** START Source text **

Crowds were expected to attend a Catholic Mass at the ruined cathedral in the capital Port-au-Prince early Wednesday to pray for the more than 220,000 people killed almost instantly in the magnitude 7.0 quake on January 12, 2010.
The boisterous, often raucously noisy street life that typifies this Caribbean nation was to give way to somber reflection, with a minute of silence at 4:53 pm, the moment that disaster struck.
On Tuesday, officials and relatives of victims began commemorations by gathering at a mass grave on a windy hillside outside Port-au-Prince. President Rene Preval joined mourners who laid flowers and wreaths at the base of simple black crosses.
Later, religious leaders held prayers at the University of Notre Dame in Port-au-Prince. There had been "an earthquake of the heart," one priest said in his address.
"Let the heart of the people never cease to beat for charity and liberty."
The ceremony was broadcast live on public television, which carried the words on the screen, written in Creole: "12 January 2010. 4h53. We will not forget you."

** END Source text **
** START Extracted records **

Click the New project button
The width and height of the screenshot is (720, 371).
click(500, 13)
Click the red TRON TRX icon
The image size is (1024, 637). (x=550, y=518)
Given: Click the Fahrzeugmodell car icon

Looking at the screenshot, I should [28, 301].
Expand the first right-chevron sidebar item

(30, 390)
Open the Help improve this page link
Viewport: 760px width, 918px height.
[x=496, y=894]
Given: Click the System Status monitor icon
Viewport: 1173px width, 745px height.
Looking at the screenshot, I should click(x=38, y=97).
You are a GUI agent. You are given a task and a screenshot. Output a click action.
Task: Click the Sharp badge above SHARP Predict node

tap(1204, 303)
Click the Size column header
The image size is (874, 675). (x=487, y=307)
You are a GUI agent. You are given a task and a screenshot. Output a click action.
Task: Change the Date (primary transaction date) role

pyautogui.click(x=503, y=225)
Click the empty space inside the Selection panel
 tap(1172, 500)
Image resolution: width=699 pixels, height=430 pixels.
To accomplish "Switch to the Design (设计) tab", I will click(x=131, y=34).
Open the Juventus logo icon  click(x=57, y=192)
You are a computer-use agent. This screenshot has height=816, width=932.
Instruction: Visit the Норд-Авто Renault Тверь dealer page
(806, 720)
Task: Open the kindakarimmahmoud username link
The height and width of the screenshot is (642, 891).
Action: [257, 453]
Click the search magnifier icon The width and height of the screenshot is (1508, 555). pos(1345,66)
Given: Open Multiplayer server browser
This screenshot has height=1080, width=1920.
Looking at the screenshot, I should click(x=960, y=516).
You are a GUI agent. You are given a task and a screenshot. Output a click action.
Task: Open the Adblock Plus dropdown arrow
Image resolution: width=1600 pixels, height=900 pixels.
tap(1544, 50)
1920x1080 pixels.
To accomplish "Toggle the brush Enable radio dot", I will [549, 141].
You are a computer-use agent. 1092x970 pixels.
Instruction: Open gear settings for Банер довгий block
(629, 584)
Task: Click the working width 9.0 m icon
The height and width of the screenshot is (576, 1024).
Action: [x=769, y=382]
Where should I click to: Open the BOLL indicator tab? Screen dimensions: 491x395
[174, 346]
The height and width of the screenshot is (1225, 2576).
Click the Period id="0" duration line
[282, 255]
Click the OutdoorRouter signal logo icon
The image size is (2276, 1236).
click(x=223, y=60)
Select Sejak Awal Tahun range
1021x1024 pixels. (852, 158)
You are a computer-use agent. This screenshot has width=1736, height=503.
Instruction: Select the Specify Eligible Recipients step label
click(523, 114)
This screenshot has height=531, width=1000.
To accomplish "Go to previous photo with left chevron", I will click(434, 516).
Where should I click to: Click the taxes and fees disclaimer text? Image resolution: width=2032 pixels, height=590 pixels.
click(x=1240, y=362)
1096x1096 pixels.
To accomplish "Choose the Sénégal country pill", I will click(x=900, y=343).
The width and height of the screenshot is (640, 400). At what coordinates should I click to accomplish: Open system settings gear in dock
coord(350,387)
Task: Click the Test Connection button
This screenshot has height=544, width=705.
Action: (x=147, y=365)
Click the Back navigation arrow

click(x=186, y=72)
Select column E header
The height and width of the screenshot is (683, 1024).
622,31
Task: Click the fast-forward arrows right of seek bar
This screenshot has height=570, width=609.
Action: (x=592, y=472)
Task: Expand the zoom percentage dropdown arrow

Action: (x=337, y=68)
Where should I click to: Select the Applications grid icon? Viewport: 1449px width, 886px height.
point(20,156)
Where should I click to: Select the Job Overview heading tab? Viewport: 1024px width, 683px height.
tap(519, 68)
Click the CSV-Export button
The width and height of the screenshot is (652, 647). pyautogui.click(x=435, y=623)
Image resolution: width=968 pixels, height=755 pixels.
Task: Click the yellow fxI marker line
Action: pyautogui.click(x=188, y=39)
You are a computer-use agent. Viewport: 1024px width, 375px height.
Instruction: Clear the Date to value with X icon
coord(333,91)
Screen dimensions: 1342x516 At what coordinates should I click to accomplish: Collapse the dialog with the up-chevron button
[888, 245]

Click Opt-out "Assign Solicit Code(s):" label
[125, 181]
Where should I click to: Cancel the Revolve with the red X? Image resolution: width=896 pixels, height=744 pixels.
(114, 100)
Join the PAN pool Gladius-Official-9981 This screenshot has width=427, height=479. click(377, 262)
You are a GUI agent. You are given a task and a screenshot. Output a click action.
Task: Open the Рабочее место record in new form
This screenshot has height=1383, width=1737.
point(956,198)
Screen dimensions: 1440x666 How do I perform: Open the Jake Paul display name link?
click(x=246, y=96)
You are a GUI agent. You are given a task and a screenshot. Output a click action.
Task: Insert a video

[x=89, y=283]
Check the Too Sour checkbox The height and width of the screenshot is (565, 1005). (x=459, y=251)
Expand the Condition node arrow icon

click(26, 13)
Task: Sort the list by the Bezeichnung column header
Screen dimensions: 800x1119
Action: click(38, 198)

** END Extracted records **

== Tasks to complete ==
A – Using the text on the earthquake commemoration, answer each question below.
(i) At what time was the minute of silence to be held?
(ii) Where did officials and relatives of victims gather on Tuesday?
(iii) In what language were the words on the television screen written?
B – Decide whether each statement below agrees with the text on the earthquake commemoration. Answer yes or no, and quote the words of the text that settle it.
(i) The quake had a magnitude of 6.0.
(ii) Religious leaders held prayers at the mass grave.
(iii) The ceremony was shown live on public television.

== Per-task answers ==
A –
(i) At 4:53 pm.
(ii) At a mass grave on a windy hillside outside Port-au-Prince.
(iii) In Creole.

B –
(i) No: "the magnitude 7.0 quake on January 12, 2010."
(ii) No: "religious leaders held prayers at the University of Notre Dame in Port-au-Prince."
(iii) Yes: "The ceremony was broadcast live on public television."